Saturday, May 1, 2010

Femininity

Thanks to the reference of a friend, I encountered this gem of a blog: http://truefemininity.blogspot.com/

I can't imagine any subject material more antithetical to what we're doing here at Fornicating Feminists. It's almost hard for me to take her seriously; she's so very earnest about her desires to be a housewife.

I don't mean to demean that position either; while I might never have kids and certainly have ambitions to spend most of my life working outside of the home, I recognize that it is a huge amount of work to create a home environment that is loving, safe, clean and to raise children while maintaining an ounce of sanity.

However. The very title of her blog implies that there is one true concept of femininity, and the brief introduction I've had to her writing illustrates that it's an extraordinarily narrow concept at that: Christian, child-bearing, home-schooling, subservient, people-pleasing, and of course, hetero-normative. What about infertile women? Or Jews? How about career women? I won't even waste my time wondering about how this applies to gay/trans/queer folks, because clearly she doesn't.

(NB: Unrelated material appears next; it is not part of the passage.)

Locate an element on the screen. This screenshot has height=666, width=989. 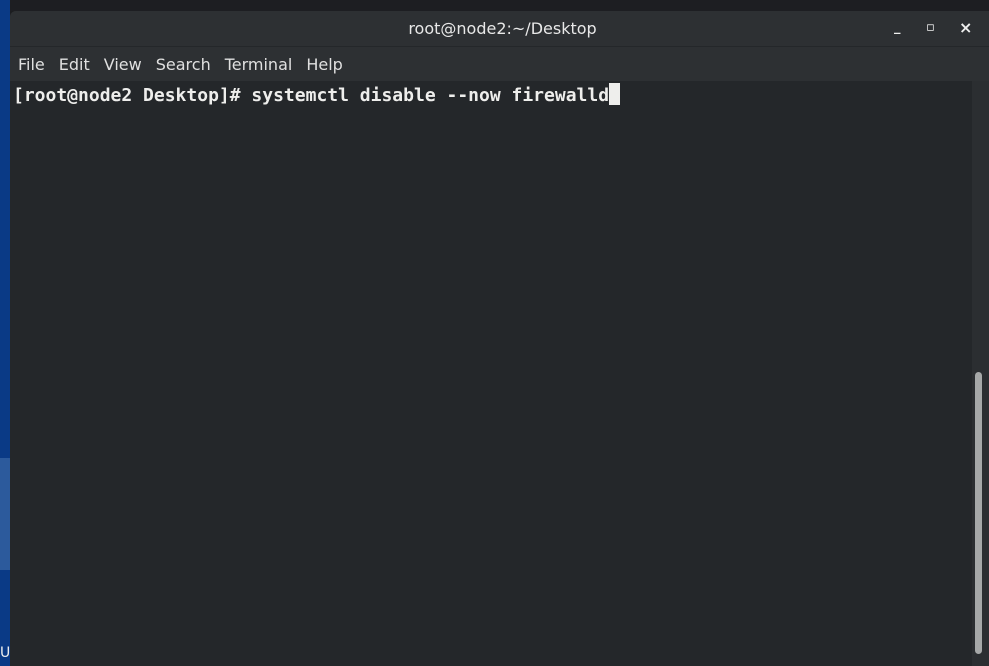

Spewing this kind of hate (and yes, it is a form of hate that permeates through the way she talks about feminists and even women as a whole) just makes me sad. Women are so wonderful and expansive and there is so much more to femininity than people-pleasing (and if I may be so bold, I think the mere variety of women on this earth is evidence enough that God agrees with me).

As the Patron Saint of Feminists, Eve Ensler, wrote in March 2010's Glamour Magazine, "The act of pleasing makes everything murky. We lose track of ourselves. We stop uttering declaratory sentences. We stop directing our lives. We forget what we know. We make everything OK rather than real."

That last sentence gives me chills. Life is far too short to let yourself exist in way that's less colorful and passionate and full than you deserve because you want to make everyone else happy first in a misguided religious goal.

Real femininity, to me, is complicated and messy and passionate. My femininity wears combat boots and dresses and shaves when she wants to; brings you a cup of tea when you're sad and rubs your legs when you're tired. Real femininity means saying "hell yes" to the things that tickle your heartstrings, regardless of how other people feel about them, and "no thank you" instead of overextending and taking on just one more burden for someone else. It's carrying your own luggage and opening the door for other people and paying your share. My femininity is warm hugs and tough compassion and being there for the ones you love. It's being in control of my sexual health and being knowledgable and responsible for myself because no one else will do it, and also strong enough to ask for what I want and need in bed. My femininity means respecting everyone but groveling to no one, especially not my future husband, if I ever have one. Because my femininity also means that I am a complete and full person if I don't get married.

Much love,
The Albright Sheriff

1 comment:

  1. I just read a few entries and EHHHH is about all I have to say. She has one about abortion and how we don't value children enough and she claims that she does. However, this girl is about to graduate college and has access to healthcare and presumably has never been faced with the choice of having an abortion and being able to feed the kids you already have or not. I also agree with the Sheriff about the above points.